Le manque de documentation pour le dessin, la façon dont ça a été traité. Je vois des dessinateurs qui ne savent pas dessiner même le casque. Il y a une adaptation de La Peur de Gabriel Chevallier qui est passée à la TV. Bon, j’ai regardé les dix premières minutes et ça m’a énervé. J’ai arrêté. L’habilleur avait interprété à sa façon les uniformes. Les gens souvent disent mais on s’en fout, ce qui est important c’est ce que le film véhicule. D’accord mais je ne vois pas en quoi la documentation nuirait aux propos. On voit aussi dans des films des décorateurs qui mettent dans des villages des cocardes bleu, blanc rouge et c’est la cocarde anglaise. La française, c’est rouge, blanc, bleu. Non, on ne s’en fout pas. Quand vous faites ces remarques, vous passez pour un pinailleur, un vieux con. Idem pour la documentation des uniformes, de l’armement.
Vous avez travaillé avec Vernet du musée de Meaux.
Oui, et dans la BD je constate la même chose. Une approche lointaine du sujet alors qu’il faut le pénétrer en faisant très attention aux documents consultés. Il y a des photos et des films de propagande, des reconstitutions faites sur le terrain pendant la guerre mais toujours trois jours plus tard.
C’est un sujet que vous laissez tomber ou vous avez encore envie de vous exprimer ?

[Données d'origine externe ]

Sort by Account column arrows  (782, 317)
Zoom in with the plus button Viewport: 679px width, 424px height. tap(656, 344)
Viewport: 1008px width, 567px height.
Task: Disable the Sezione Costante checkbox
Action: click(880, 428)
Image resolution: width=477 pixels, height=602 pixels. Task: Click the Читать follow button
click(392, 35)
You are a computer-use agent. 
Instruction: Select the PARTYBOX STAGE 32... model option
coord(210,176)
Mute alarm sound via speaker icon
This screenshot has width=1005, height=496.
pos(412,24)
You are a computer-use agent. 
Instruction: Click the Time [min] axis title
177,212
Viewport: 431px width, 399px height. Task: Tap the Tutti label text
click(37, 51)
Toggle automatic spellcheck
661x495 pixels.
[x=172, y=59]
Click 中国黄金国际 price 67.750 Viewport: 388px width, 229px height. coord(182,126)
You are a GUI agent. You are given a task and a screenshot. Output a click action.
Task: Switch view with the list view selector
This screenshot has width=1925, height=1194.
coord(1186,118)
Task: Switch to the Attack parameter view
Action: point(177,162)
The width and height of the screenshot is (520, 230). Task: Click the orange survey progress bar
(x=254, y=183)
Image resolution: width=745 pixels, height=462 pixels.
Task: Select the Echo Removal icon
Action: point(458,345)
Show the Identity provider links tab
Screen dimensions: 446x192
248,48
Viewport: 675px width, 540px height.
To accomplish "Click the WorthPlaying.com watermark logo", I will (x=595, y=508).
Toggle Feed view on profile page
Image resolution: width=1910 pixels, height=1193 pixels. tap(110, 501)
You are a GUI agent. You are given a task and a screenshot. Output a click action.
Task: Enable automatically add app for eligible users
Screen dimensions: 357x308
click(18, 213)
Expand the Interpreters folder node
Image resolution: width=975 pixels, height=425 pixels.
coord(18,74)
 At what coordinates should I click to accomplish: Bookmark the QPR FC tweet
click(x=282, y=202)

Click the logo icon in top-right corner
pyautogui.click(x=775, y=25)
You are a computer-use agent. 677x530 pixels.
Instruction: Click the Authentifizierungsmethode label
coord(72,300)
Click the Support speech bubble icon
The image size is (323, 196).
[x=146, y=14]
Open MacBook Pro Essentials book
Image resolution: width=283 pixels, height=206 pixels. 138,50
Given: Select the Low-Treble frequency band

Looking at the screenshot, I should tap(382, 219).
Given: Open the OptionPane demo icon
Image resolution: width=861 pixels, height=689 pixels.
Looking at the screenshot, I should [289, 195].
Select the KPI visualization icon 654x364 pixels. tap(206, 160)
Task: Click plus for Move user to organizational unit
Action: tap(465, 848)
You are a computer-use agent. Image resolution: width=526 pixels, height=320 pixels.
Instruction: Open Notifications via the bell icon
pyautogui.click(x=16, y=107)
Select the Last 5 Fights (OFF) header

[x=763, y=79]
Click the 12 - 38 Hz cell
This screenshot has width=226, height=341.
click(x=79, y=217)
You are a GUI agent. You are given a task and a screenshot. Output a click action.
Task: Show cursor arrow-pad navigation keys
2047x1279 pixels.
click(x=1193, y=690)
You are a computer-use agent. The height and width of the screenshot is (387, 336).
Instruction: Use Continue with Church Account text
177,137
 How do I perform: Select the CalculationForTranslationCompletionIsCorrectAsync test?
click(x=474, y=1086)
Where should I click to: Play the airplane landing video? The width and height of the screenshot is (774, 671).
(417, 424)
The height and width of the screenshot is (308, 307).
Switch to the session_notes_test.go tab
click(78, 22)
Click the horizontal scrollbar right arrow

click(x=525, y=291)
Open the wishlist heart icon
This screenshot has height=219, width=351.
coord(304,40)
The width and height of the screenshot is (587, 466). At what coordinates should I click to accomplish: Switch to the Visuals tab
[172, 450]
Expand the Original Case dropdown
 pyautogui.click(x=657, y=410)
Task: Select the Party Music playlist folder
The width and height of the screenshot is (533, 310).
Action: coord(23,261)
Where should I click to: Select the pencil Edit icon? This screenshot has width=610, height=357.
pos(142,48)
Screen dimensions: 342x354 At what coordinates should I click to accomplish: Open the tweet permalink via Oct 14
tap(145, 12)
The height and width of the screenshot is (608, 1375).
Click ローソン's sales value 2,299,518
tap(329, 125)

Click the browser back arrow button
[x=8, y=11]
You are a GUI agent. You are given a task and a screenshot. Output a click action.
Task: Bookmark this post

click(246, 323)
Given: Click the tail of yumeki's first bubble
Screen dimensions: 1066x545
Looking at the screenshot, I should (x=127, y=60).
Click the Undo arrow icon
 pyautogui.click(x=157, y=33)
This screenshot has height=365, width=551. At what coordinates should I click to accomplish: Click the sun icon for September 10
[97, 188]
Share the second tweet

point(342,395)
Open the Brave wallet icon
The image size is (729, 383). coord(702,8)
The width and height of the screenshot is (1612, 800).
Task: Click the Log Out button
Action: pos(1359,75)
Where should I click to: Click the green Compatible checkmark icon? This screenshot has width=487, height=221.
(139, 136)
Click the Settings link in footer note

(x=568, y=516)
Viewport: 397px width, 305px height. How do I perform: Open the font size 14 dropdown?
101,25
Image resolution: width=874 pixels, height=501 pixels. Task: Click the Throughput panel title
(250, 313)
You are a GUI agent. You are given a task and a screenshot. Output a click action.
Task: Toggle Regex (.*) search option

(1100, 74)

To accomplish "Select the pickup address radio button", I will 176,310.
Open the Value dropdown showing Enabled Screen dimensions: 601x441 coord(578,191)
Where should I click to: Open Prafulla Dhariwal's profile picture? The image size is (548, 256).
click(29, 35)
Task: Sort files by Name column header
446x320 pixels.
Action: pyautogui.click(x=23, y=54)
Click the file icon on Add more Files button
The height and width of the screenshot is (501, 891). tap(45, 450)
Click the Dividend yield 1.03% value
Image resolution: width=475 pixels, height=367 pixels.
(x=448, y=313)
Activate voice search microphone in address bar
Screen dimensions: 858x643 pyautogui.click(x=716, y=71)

Je crois que j’ai fait le tour. Encore que ce soit impossible. Il faut arrêter, non ? On va passer à autre chose parce qu’après 14-18, je suis arrivé à la suivante.
Oui, c’est la continuité. Mon grand-père maternel est resté sur le terrain en 14. Le grand-père paternel je l’ai connu mais je n’ai parlé de la guerre avec lui. Son fils, mon père, quand il rentre de captivité en 45, il reste dans l’armée. Il avait eu la possibilité de partir au Canada. Un copain lui avait proposé un boulot mais ses parents lui ont dit qu’ils ne l’avaient pas vu depuis six ans. Il est resté donc dans l’armée jusqu’au jour où il voit son nom sur une liste de départs pour l’Indochine. Il y a eu entre les deux, cette période allemande où il est envoyé avec les troupes en stationnement, occupation en Allemagne. Il y a la continuité familiale et on est à Bad Ems près du casino. J’y suis retourné voir l’appartement et j’ai retrouvé la passerelle qui permettait d’aller sur la colline. On partageait l’appartement avec un autre couple français. Je me souviens que j’avais eu la scarlatine. (Visite guidée par Tardi au fil des pages). Bad Ems nous relie à la guerre de 70, la Commune car c’est de là que Bismarck a envoyé une dépêche glaciale à la France qui va déclencher la guerre. Et c’est reparti. C’est extraordinaire car dès qu’on parle de l’histoire de l’Europe, on tombe sur des guerres, une espèce de fanatisme à vouloir se taper dessus. On n’est pas resté très longtemps en Allemagne, Bad Ems et ensuite Fritz Lar sur une ancienne base de la Luftwaffe.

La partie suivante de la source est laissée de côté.